If this is an area that you're not doing well in, you're probably not hiding it very well. (If you're not sure if you have a diverse organization, go look at your executive board. If even you can't tell them apart, keep reading).
Ask your employees for their honest feedback. This can be done anonymously. Hire a DEIB consultant to tell you what other companies are doing to improve diversity hiring, and how you can change the culture in your company to be more welcoming.
Getting an outside voice is really important because an objective party may be willing to tell you things that nobody else is comfortable saying. Job seekers and people that depend on you for a paycheck are likely to sugarcoat the reality of the situation. You may be able to check Glassdoor and LinkedIn for (brutally) honest feedback on what it's like to interview at and work for your company.
Bias can be president at any stage in the recruiting process. Companies that provide training to increase awareness of cultural differences, microaggressions, and implicit biases have better overall diversity.
The work of getting better at diversity hiring applies across many dimensions of diversity.
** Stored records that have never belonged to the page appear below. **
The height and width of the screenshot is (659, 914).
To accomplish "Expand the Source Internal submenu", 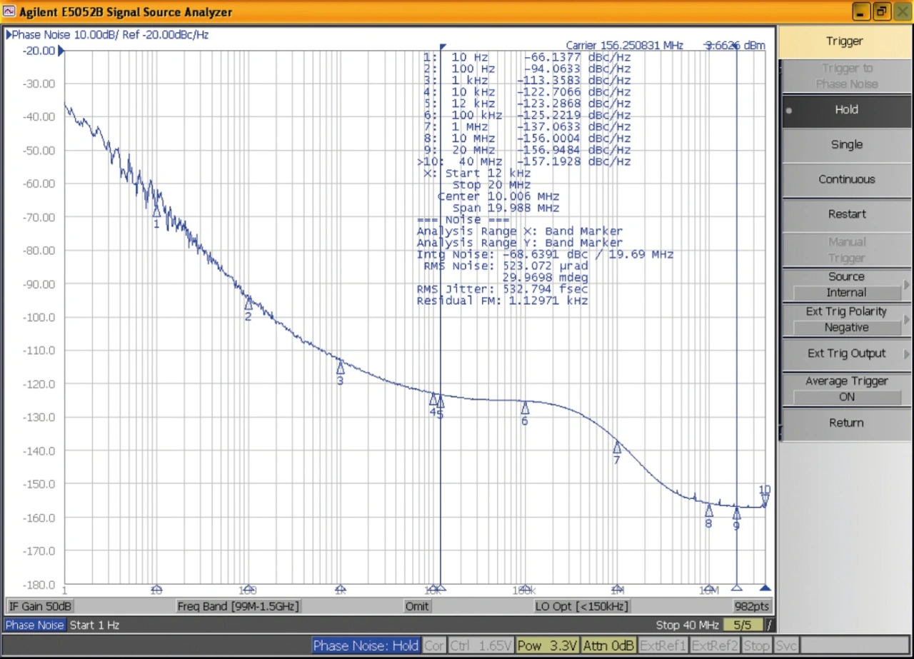I will [845, 285].
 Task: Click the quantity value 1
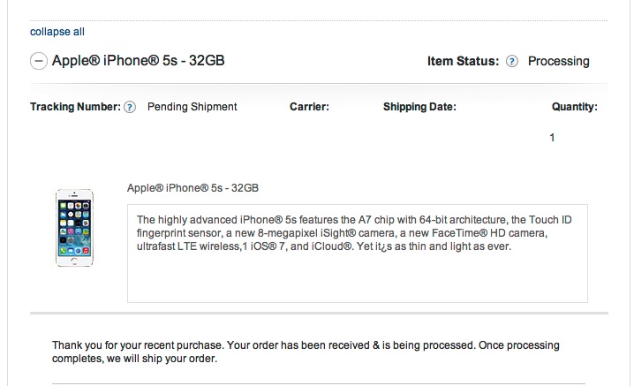pyautogui.click(x=552, y=138)
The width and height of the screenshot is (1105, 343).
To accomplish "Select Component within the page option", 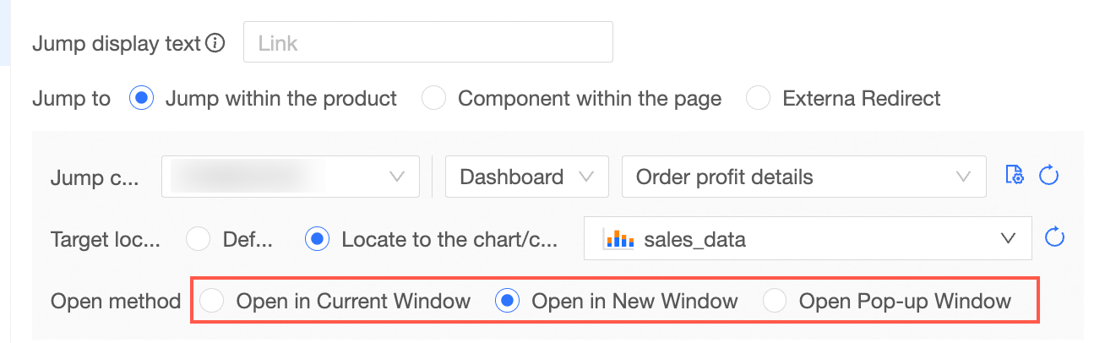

Whether your team is trying to increase the representation of underrepresented racial or ethnic groups, female candidates, be more inclusive of different sexual orientations, or expand the range of socio-economic backgrounds, the same work to understand explicit and implicit biases and barriers will prove fruitful.
Ensuring that your hiring team is trained to be aware of their own biases will help to minimize the impact that these unconscious prejudices have on sourcing candidates and making hiring decisions. Providing spaces for them to work on this when they're not with candidates, such as unconscious bias workshops and one-on-one coaching, is a critical and valuable part of embedding diversity into the DNA of any growing organization.
Most organizations only think of diversity in one or two ways. But this kind of performative diversity doesn’t really benefit your company — and, in fact, can make people feel uncomfortable.
Developing a strong diversity recruiting strategy helps you avoid falling into this trap. Remember, there is no “rush to the finish line” when it comes to diversity and inclusion. The company that you build has to care more about people and developing an environment where everyone feels welcome and empowered to do their best work — not one that just looks like it does.